* **SOURCE**:

Photograph vs. Snapshot

philosophy

Mon Apr 06 21:55:11 2009

The best answer I found, so far, to the question, "What is the difference between a photograph and a snapshot?", is in a discussion about snapshots and candid photographs in the dpchallenge.com forums:

The difference between a snapshot and a photograph is [that] a snapshot maybe the most important image you ever make; it will remind you of people you know, places you've been, good times, bad times; but a photograph somehow communicates that to someone else.

Like the other commenters, I originally thought that lighting, or composition, or the time it took to setup the photograph, or how long the photographer waited at the same spot to take the photograph, would affect whether the result was considered just a snapshot or a true photograph. After reading the definition, I realized that it didn't matter that Adams spent all that time in the darkroom working on the negative or that Bresson waited for hours to capture the decisive moment.

None of those things matter when you look at the blurry photographs taken moments after the assassination of Benazir Bhutto (I think it was a feature on The Big Picture) as the photographer blindly aims the camera and keeps the shutter release pressed as the crowd surges madly in all directions. He was at the right place at exactly the right time and his photographs conveyed the emotion of the moment perfectly.

Scarlett

photos

Tue Apr 07 07:01:53 2009

Different photographers, same person— Scarlett Johansson as imagined by Sean Cook, Annie Leibovitz, Todd Plitt, Louis Vuitton, etc.

I think I prefer the unreal, unimaginably beautiful Scarlett (Sean Cook); the Louis Vuitton Scarlett is a complete stranger.

The Host with the Most

statistics

Tue Apr 07 21:35:42 2009

If you had asked me which site had the biggest collection of images, I would have guessed Flickr.

In fact, Imageshack currently holds the record for hosting the largest number of pictures, but will lose that title to Facebook by year's end. 850 million photos a month are being uploaded to Facebook which has 15B pictures, and it will overtake Imageshack, which currently has 20B pictures.

TechCruch has the full survey.

Rituals

philosophy

Wed Apr 08 00:05:41 2009

This is the ritual I perform before I begin photographing and after I finish photographing:

  1. Take the camera out of the bag and put the neck-strap around the neck. (When you accidently lose the grip of the camera, because you're wearing winter gloves, you'll be thankful you had the neck-strap).
  2. Take the lens-cap off and put it in the bag, logo-side up. (One day after completing a shoot, I put the camera back in the bag (which had been configured for stowing the camera lens-down) and zipped it up. A few minutes, later I walked by the dining room table and noticed THE LENS-CAP IS ON THE TABLE! AAAAAHHH! So, by putting the lens-cap back in the bag face-up, 1) you prevent dust from falling into the cap and 2) you remember to put it on the lens before you store the camera in the bag. Logo-up also means you can see the lens-cap in the near-darkness as the "Canon" shines. Aside: I have already dropped the lens-cap once and it has a bruise).
  3. Close the camera bag and ensure the velcro patches make contact and engage the center clasp. ( The 50mm lens, the lens-cap and the charger are rolling around in the bag. You don't want the bag accidently opening and spilling its contents as you're maneuvering for a shot.)

* **ACTIONS TO TAKE**:
1/ According to the photography blog posts, how many photos a month are being uploaded to Facebook?
2/ Carry on the photography blog posts from their final sentence, in the same voice and format.

* **MATERIAL SUPPLIED**:
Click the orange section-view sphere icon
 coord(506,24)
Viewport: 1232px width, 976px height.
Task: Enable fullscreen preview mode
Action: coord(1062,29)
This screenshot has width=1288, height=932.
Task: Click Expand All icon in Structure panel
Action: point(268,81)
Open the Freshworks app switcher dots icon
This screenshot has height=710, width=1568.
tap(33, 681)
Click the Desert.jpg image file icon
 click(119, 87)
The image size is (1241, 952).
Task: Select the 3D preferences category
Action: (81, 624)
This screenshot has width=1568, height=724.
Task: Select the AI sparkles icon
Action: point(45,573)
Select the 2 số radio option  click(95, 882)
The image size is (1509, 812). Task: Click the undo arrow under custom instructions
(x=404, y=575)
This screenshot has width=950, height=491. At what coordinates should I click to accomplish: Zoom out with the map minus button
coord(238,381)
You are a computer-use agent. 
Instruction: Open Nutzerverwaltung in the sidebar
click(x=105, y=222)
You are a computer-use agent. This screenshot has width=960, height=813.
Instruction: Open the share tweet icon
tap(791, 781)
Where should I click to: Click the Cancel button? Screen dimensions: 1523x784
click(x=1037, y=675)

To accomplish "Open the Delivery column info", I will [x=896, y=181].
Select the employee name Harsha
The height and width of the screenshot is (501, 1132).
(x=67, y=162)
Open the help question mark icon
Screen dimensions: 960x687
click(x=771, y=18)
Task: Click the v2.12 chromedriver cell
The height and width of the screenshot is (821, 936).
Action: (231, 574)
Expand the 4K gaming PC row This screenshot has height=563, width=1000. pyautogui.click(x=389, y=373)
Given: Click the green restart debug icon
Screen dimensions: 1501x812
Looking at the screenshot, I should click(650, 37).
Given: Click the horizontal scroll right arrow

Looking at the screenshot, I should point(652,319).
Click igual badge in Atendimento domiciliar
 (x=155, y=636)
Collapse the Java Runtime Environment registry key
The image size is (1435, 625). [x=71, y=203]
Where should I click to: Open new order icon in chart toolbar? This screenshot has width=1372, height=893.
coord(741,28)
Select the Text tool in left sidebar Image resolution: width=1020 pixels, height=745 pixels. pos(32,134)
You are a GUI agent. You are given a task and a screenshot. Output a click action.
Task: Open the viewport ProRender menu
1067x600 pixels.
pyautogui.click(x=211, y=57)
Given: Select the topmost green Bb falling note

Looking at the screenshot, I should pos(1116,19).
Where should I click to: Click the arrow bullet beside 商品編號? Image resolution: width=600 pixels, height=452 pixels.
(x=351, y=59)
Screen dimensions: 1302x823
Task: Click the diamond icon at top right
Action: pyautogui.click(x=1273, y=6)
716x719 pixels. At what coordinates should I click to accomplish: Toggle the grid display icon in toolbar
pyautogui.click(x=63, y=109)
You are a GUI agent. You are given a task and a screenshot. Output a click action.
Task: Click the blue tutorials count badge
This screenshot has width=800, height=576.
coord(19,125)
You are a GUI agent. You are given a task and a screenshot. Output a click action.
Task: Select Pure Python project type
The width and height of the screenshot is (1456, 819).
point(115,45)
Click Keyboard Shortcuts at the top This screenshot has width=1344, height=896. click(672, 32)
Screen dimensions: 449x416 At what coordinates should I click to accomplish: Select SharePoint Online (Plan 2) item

* **WRITTEN RESPONSES**:
1/ 850 million photos a month are being uploaded to Facebook.

2/
  4. Switch on the camera and hold it in the proper orientation, as recommended in the manual, so the sensor cleaner can do its thing. (It is assumed the camera has a storage card that is not full and a charged battery is installed).
  5. Decide, in your mind, what the camera settings should be, by evaluating the scene you are preparing to shoot.
  6. Press the joystick to bring up the Quick Control menu on the rear LCD and check settings based on previous step. Check that the mode is correct: Av, Tv, M, P, etc.; check that the ISO is correct; check that White Balance is correct; check that Exposure is correct; check that the Metering is correct and check that the focus point is correct. Also check that IS is on/off and AF is on/off, as required. (I did an entire shoot with IS off once, because I blindly went to shut-off the AF and accidently shut-off IS). You are now ready to photograph.
  7. When photography is complete, shut off the camera. (A few times, I have found that I had stowed the camera back into the bag while it was still on, but that it had gone to sleep. My worry is that the camera will wake-up in the bag when the shutter button is accidently pressed as it gets jostled.)
  8. Before stowing the camera, undo the clasp of the camera-bag, remove the lens-cap from the bottom of the bag and place it on the lens.
  9. Ensure the camera is off before placing it in the camera-bag.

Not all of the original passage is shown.